/postgres-loading

Testing multiple languages for loading sqlite data to postgres.

Primary LanguageGoMIT LicenseMIT

SQLite to PostgreSQL

Here are some attempts at timing a transfer of 1MM rows of fake data from a sqlite database to a postgres database running on localhost. I encourage anyone who knows how to properly write one of these tests to contribute such a script, given it is sufficiently small (~150 LOC max).

Compute

All of these tests are run on a moderately powered single node:

OS: Ubuntu 20.04.3 (Focal Fossa)
Motherboard: PRIME X299-DELUXE
Disk: 256GB SAMSUNG MZNTE256
CPU: Intel(R) Core(TM) i7-7820X CPU @ 3.60GHz
Memory: 64GiB (4 x 16GiB DIMM DDR4 Synchronous 2400 MHz (0.4 ns))

Results

Before running commands it's assumed that postgres is already running locally and that we can switch to the postgres user:

sudo su postgres

I have both user and password for the postgres user set to postgres in the scripts. That usually requires this line:

ALTER USER postgres PASSWORD 'postgres';

COPY FROM

Using pandas, I created a csv version of the database for copying, which took a few seconds, but once that's done the postgres copy is very quick. The following takes ~3-4 seconds:

CREATE TABLE IF NOT EXISTS users (
    user_id INT PRIMARY KEY,
    user_name TEXT,
    user_age INT,
    user_address TEXT
);
COPY user_table FROM '/path/to/fakedata.csv' DELIMITER ',' CSV HEADER;

The pandas to create the csv:

import pandas as pd
df = pd.read_sql("users", "sqlite:///fakedata.db", index_col="user_id")
df.to_csv("fakedata.csv")

Python + pandas

Pandas makes batch processing very easy, so that script will load chunks of rows at a time, so it's memory efficient and pretty fast.

$ python --version
Python 3.9.5
$ python ./python/copy_using_pandas.py
Finished in 26.1 seconds

Julia + LibPQ

I think that the julia version would require manually chunking the data, so this version loads all data into memory before writing. This uses a dataframe buffer much like the pandas version, but is not as time efficient as I had hoped.

$ julia --version
julia version 1.6.2
$ julia
julia> ]
(@v1.6) pkg> activate julia/
(julia) pkg> instantiate
(julia) pkg> <BS>
julia> include("julia/copy_data.jl")
BenchmarkTools.Trial: 1 sample with 1 evaluation.
 Single result which took 54.524 s (3.18% GC) to evaluate,
 with a memory estimate of 5.42 GiB, over 107996251 allocations.

Go

Taking advantage of PostgreSQL support of concurrent writes, we can partition the original table into chunks (using LIMIT and OFFSET), and have each goroutine handle copying just that chunk.

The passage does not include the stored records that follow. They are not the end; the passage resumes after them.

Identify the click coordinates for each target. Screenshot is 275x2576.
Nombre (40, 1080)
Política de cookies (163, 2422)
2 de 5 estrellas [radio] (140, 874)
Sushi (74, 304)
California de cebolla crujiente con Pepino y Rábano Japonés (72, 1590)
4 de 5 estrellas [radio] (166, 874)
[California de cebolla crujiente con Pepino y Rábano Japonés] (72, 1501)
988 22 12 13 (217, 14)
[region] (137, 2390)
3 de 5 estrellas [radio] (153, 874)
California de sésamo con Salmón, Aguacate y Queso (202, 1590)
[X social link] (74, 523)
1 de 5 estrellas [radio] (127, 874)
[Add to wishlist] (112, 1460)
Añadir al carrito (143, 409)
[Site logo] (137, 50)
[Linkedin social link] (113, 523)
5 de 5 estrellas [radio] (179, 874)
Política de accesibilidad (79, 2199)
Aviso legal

Doing it this way lends to a considerable speedup:

$ cd golang
$ go run .
Finished in 6.55 seconds

Other Languages I'd Like to Try

I have little experience in the following, but would like to see how they compare.

  1. rust
  2. C/C++
  3. haskell
  4. java

Development Environment

Required installation steps to recreate the tests.

Install the python virtual environment:

python3.9 -m venv .venv
source .venv/bin/activate
pip install -r requirements.txt

Create the fake sqlite data:

./create_data.py

The julia steps shown above will perform all the environment management you need for it, you just need julia 1.6.2

For go, just follow the installation instructions.